Roman Polanski está muy enamorado de su mujer, Emmanuelle Seigner, y esta película parece una excusa para mostrarla en las muchas variantes del amor: desnuda, o desnudándose, o ciñéndose vestidos que provocan mucho mareo en el espectador. Porque Emmanuelle Seigner es una mujer muy hermosa, sin duda, y uno piensa, de pronto, que todas las Emmanuelles que ha conocido son mujeres igualmente bellas: Emmanuelle Béart, para quedarse lelo, y Sylvia Kristel, que hacía de Emmanuelle en Emmanuelle, y Emmanuelle Riva, por supuesto,  que en los tiempos de Alain Resnais era la actriz más chic del panorama… Aunque claro, si lo pienso bien, todas las Emmanuelles que he conocido son actrices de cine, y francesas, y en esos ecosistemas la belleza se da por descontada, y es condición a priori para encabezar los repartos y atrapar nuestra mirada.



    Lunas de hiel quiere ser la disección de una relación podrida, en fase terminal: la decadencia, y el daño mutuo,  y el sexo enfermizo.

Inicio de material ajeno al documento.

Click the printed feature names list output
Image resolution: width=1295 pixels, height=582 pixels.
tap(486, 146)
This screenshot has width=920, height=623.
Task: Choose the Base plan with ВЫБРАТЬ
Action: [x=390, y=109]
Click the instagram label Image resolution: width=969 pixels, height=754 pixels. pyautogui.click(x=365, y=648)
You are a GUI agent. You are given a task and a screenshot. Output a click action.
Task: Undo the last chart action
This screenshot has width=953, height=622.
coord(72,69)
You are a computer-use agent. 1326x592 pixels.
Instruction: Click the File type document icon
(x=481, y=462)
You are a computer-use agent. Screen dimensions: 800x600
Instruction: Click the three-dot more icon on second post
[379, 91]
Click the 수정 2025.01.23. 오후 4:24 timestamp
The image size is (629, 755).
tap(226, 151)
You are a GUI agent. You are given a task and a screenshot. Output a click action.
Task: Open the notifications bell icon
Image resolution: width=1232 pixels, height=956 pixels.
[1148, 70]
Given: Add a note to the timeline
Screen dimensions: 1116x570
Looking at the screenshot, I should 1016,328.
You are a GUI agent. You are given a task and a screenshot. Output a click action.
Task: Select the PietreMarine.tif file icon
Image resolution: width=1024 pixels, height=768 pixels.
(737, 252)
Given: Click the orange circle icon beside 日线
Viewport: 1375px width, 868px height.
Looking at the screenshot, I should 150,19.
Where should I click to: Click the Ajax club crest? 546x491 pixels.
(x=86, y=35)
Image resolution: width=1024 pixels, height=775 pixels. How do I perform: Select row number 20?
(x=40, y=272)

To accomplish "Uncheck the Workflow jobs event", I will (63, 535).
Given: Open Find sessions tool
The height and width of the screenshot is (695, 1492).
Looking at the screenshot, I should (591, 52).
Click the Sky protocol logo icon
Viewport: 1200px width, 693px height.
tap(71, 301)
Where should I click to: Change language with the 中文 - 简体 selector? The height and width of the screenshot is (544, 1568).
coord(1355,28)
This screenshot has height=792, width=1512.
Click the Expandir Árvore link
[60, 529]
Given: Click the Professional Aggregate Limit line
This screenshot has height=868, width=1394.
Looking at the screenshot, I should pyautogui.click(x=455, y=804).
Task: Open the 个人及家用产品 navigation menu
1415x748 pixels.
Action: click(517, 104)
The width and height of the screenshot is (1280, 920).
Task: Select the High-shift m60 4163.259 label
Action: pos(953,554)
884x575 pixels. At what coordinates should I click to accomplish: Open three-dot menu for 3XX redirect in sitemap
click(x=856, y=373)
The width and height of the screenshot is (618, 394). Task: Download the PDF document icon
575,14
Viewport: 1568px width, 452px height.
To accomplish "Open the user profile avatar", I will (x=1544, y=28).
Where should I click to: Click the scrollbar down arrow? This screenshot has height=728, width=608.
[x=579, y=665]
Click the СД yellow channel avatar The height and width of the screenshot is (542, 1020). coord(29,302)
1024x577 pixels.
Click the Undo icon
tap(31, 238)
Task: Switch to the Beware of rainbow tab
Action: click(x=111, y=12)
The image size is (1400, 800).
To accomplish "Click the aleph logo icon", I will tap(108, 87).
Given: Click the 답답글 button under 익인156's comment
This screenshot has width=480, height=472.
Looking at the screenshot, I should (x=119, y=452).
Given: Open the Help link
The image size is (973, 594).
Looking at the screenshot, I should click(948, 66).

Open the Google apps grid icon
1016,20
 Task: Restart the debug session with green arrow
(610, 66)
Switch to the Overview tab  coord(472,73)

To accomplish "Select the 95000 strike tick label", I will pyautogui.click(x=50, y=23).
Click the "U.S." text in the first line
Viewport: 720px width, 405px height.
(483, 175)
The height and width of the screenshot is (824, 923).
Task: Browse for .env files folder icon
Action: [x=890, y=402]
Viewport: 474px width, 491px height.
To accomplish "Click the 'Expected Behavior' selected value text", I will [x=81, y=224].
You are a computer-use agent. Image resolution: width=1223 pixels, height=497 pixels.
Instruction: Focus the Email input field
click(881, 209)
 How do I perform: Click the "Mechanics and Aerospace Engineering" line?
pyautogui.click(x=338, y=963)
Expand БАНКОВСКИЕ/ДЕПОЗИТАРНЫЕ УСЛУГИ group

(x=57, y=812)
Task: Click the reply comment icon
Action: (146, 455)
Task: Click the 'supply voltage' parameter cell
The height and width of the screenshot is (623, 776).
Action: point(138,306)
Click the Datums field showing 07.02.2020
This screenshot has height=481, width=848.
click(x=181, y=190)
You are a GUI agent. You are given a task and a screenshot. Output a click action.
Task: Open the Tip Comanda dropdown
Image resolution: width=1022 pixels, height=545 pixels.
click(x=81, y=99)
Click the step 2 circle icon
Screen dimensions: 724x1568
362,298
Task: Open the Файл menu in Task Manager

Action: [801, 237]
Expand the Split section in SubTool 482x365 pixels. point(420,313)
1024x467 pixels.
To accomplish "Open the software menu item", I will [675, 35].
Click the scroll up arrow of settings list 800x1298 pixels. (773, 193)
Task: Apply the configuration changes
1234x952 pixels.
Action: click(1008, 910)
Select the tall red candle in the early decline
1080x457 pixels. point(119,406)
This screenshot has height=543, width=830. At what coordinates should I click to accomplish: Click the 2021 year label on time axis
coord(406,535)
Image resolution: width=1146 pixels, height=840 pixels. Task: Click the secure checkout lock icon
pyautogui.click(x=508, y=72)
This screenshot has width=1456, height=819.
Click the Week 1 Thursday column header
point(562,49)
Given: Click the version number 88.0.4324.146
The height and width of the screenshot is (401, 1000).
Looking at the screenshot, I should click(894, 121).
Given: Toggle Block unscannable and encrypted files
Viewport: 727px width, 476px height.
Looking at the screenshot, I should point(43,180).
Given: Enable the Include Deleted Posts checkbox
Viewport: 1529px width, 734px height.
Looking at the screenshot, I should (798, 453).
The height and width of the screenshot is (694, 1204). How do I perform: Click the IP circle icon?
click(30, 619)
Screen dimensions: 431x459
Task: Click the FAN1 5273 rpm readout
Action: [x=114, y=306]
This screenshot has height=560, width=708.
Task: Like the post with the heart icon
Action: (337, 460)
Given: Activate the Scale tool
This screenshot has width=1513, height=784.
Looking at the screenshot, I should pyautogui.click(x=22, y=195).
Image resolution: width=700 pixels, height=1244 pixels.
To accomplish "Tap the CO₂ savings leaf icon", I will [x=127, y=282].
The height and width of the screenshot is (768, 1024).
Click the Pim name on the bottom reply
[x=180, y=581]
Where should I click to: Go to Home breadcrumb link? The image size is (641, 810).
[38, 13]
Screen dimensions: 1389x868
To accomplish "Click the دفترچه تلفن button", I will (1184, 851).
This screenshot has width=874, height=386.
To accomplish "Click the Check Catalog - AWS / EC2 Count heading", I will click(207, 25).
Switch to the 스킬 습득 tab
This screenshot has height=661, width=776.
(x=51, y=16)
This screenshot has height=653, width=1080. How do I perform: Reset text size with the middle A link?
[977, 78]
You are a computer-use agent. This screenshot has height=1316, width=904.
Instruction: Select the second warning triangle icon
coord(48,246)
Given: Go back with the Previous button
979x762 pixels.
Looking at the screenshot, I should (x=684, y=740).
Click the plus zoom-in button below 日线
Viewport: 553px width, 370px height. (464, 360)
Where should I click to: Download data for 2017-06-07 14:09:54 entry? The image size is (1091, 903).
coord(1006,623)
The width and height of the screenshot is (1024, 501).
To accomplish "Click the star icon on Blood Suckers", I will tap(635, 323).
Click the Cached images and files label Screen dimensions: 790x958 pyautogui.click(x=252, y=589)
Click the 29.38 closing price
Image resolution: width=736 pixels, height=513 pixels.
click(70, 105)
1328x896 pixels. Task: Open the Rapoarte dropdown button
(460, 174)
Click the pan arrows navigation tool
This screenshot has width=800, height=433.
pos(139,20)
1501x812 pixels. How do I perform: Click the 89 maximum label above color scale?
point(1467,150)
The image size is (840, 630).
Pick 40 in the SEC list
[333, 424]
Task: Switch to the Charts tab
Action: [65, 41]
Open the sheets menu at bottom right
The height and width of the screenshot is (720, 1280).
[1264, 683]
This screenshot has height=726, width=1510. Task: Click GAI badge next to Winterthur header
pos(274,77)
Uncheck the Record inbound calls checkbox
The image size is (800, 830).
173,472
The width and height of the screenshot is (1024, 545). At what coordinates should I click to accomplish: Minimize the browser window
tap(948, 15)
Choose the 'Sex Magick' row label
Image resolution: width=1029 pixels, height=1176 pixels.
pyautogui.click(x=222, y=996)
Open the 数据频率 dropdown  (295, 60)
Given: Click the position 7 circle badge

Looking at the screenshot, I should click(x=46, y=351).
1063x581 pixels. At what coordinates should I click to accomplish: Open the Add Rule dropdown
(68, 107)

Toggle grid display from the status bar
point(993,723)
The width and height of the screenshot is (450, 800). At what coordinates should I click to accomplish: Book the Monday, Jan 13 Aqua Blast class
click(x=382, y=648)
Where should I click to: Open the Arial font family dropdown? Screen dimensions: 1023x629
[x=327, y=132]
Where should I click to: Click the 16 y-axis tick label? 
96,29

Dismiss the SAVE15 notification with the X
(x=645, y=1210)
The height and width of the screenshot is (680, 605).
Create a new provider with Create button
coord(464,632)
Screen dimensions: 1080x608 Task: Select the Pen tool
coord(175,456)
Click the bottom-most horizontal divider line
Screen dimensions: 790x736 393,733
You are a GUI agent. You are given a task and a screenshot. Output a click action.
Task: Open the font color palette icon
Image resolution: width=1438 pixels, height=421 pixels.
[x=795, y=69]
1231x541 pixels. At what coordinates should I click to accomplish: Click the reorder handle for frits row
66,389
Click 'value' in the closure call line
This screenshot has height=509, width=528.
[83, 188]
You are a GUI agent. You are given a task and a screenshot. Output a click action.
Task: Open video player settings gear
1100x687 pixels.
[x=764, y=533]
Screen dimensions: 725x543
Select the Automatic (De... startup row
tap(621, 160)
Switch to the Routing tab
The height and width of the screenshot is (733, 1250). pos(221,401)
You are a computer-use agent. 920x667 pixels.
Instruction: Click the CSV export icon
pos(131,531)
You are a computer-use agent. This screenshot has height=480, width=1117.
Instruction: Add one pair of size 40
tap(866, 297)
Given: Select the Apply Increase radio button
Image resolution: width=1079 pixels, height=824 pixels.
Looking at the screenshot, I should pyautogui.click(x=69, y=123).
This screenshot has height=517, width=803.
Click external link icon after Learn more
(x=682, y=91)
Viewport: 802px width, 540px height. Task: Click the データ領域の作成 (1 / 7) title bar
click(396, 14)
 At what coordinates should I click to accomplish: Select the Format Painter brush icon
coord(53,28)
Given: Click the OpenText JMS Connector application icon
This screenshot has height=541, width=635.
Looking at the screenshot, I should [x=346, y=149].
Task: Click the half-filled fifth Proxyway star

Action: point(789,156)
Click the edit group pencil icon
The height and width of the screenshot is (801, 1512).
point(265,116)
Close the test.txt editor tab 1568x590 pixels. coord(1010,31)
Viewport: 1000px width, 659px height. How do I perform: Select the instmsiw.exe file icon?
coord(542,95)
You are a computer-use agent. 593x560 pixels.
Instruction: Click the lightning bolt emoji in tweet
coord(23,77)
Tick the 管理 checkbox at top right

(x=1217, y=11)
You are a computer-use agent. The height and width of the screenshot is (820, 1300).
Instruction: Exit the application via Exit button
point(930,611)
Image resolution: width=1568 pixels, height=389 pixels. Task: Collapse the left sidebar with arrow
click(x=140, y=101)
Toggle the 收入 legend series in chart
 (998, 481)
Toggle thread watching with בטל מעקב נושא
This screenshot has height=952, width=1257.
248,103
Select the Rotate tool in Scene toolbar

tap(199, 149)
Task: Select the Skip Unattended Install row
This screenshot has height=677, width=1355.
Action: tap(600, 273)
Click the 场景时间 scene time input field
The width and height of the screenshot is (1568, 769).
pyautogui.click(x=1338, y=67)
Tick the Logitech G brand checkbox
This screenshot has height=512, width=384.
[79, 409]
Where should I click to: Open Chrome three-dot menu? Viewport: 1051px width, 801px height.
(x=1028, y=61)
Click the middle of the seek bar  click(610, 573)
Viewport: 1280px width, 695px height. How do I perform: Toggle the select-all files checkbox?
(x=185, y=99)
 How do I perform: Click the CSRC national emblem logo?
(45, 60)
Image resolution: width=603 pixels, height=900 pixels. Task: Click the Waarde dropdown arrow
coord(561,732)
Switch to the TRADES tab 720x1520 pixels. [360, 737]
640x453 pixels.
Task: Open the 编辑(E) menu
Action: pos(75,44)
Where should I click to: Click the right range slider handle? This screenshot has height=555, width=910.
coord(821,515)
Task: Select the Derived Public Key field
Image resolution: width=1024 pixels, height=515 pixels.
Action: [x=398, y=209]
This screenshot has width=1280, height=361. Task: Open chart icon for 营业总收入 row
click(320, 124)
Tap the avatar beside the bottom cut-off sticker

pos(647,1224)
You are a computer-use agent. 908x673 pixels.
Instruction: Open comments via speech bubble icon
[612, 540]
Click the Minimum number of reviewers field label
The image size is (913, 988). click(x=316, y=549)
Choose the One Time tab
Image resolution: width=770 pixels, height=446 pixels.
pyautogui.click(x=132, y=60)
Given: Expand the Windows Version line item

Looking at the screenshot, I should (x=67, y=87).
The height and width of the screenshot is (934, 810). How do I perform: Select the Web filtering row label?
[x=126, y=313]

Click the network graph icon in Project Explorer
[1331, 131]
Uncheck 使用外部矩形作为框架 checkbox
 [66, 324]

Pero cuanto más ahínco pone Polanski en el drama, más le sale un serial parecido a los cuentos de “Teo va al supermercado…”, o “Teo va a la feria”. Aquí es Emmanuelle acostándose con hombres, besándose con mujeres, contoneándose en un baile, dejándose amar en la postura del misionero, o echándose leche por las tetas mientras desayuna, para volver loco de deseo a Peter Coyote. En “Lunas de hiel”, Emmanuelle Seigner hace de virgen, de principiante, de femme fatal, de dominatrix, de esposa amantísima, e incluso de rain maker, muy aplicada, cuando la cosa de la excitación ya se les va por completo de las manos.

    Y luego, cuando Polanski rebaja el morbazo, la temperatura sexual que a un chaval de nuestra LOGSE ya directamente se la pelaría -curtidos en mil batallas pornográficas en el Porrnhub- y se pone romántico, parisino, con los amantes achuchándose con la torre Eiffel a las espaldas, le sale una vena muy cursi que Vangelis, además, en vez de disimulársela con el maquillaje de la música, se la remarca todavía más, azulada, y gordota, casi como una variz.